Bourse : BMCE capital recommande d'accumuler le titre LafargeHolcim Maroc
Au cours des dernières années, les niveaux de marges de LafargeHolcilm Maroc sont restés solides et en constante amélioration.

BMCE Capital Global Research (BKGR) recommande d'accumuler le titre LafargeHolcim Maroc. «En 2022, et dans un contexte particulièrement inflationniste, nous tablons sur une amélioration du top line de 7% à 877 millions de DH tenant compte d’une quasi-stabilité des écoulements de ciment comparativement à 2021, couplé à un effet prix positif induit par la répercussion d’une partie de la hausse des coûts des intrants sur les prix de vente», indique-t-il. BKGR anticipe ainsi une baisse des marges opérationnelles pour le leader cimentier atténué notamment par l’intensification de l’utilisation de combustibles alternatifs avec l’objectif de porter le taux de pénétration à 20% à terme. Mais aussi, la poursuite de la croissance du taux d’utilisation qui devrait s’établir à plus de 60% en 2022. LafargeHolcim Maroc peut se prévaloir de plusieurs forces.

Les analystes de BKGR rappellent la position dominante sur le marché et la forte présence sur les régions Nord, Centre et Est du pays qui représentent plus de 65% de la consommation nationale. Autre point positif, la société est adossée au leader mondial des matériaux de construction LafargeHolcim. Le lancement de l’usine d’Agadir, qui a renforcé sa présence géographique, est un autre atout. Aussi, en augmentant sa part de l’énergie renouvelable dans le mix énergétique, l'entreprise devrait pouvoir réduire sa consommation d’énergie fossile. Le groupe a également amélioré son taux d’utilisation à court terme.

Enfin, au cours des dernières années, ses niveaux de marges sont restés solides et en constante amélioration. Cependant, LafargeHolcim Maroc dépend du marché local et subit une faible compétitivité à l’export. Pour les opportunités de croissance, BKGR en ressort trois. La première concerne la dynamisation anticipée de la région sud suite aux investissements étrangers attendus. La deuxième porte sur l’expectative de la mise en place de mesures incitatives visant à stimuler la demande en biens immobiliers.

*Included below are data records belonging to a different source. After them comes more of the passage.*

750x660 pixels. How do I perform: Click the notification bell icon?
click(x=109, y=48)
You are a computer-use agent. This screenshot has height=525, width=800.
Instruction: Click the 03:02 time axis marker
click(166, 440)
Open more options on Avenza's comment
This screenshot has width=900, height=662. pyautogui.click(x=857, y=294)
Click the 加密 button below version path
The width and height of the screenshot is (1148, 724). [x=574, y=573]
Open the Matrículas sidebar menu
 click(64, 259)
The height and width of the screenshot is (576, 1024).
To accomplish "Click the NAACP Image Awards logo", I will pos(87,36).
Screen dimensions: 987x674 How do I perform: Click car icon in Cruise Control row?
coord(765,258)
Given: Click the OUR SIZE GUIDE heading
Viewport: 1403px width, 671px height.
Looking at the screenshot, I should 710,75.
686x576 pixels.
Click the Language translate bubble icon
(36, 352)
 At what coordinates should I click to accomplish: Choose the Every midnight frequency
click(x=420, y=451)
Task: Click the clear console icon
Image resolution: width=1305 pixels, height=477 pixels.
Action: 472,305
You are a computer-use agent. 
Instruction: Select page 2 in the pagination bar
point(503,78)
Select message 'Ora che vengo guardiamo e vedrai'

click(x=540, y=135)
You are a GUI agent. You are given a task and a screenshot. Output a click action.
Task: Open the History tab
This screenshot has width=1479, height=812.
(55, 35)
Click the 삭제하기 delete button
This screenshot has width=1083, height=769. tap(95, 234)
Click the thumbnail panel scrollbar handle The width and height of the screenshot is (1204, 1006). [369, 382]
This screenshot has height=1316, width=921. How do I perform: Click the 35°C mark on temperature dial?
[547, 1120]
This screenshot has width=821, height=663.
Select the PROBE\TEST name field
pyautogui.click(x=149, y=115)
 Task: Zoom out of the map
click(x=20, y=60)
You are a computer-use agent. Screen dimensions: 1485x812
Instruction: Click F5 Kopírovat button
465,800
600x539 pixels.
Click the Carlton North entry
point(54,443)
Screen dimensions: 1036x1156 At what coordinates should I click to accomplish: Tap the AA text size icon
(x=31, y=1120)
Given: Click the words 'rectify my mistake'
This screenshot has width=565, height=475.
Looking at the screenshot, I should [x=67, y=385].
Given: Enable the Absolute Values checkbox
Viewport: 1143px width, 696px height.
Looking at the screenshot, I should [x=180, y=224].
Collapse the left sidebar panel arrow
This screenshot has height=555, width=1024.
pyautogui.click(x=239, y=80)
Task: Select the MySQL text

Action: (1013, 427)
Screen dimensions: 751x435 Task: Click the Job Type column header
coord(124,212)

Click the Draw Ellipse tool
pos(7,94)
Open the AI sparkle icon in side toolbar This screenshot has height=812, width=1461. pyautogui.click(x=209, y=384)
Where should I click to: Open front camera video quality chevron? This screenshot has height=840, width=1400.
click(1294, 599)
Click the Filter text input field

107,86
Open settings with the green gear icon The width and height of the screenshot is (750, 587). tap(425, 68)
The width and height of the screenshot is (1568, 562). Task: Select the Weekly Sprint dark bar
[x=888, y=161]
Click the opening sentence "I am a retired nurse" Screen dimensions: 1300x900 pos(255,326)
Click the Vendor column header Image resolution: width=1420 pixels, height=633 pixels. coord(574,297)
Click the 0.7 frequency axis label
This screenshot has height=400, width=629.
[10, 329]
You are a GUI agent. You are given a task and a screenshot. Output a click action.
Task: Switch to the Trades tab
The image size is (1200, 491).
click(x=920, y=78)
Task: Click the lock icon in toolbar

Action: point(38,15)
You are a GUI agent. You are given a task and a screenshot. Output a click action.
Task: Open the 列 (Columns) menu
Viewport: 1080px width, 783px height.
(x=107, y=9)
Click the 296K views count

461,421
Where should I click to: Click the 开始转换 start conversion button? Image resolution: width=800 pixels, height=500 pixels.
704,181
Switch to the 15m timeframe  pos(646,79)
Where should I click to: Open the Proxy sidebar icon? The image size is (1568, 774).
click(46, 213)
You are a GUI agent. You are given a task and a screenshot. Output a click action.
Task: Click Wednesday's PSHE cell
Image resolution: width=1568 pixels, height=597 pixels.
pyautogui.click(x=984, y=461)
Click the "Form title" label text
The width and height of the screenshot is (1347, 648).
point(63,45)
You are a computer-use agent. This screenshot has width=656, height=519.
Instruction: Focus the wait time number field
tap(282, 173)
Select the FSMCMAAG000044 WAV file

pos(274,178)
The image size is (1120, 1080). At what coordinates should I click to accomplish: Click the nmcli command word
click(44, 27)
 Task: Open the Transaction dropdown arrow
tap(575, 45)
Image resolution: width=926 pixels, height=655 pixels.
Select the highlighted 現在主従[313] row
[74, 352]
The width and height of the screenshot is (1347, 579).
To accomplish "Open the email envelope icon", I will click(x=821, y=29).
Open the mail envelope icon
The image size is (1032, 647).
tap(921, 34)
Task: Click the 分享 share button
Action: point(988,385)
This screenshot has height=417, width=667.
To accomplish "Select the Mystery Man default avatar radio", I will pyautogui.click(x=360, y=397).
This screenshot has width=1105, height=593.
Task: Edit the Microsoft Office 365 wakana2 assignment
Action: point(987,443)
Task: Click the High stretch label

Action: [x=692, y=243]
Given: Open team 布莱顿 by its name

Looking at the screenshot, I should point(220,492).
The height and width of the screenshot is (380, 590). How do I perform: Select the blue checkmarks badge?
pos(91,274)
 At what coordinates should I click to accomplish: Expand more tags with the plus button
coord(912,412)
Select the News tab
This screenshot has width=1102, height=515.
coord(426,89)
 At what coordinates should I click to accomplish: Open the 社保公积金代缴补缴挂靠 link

Et la troisième est le développement opportuniste de l’activité export pouvant rattraper partiellement la morosité du marché local. Le groupe est, par ailleurs, menacé par la forte hausse des prix des intrants comme le petcoke et le fret, qui devrait impacter les marges. Un autre frein est celui lié au ralentissement des écoulements de ciment en raison de l’inflation et d’une faible reprise attendue du secteur immobilier. Après l’ouverture de l’usine d’Agadir, qui porte à 8 MT la production, l’augmentation de la surcapacité, déjà conséquente, représente un frein également. La dernière menace concerne la forte corrélation avec le secteur immobilier qui représente 75% des écoulements.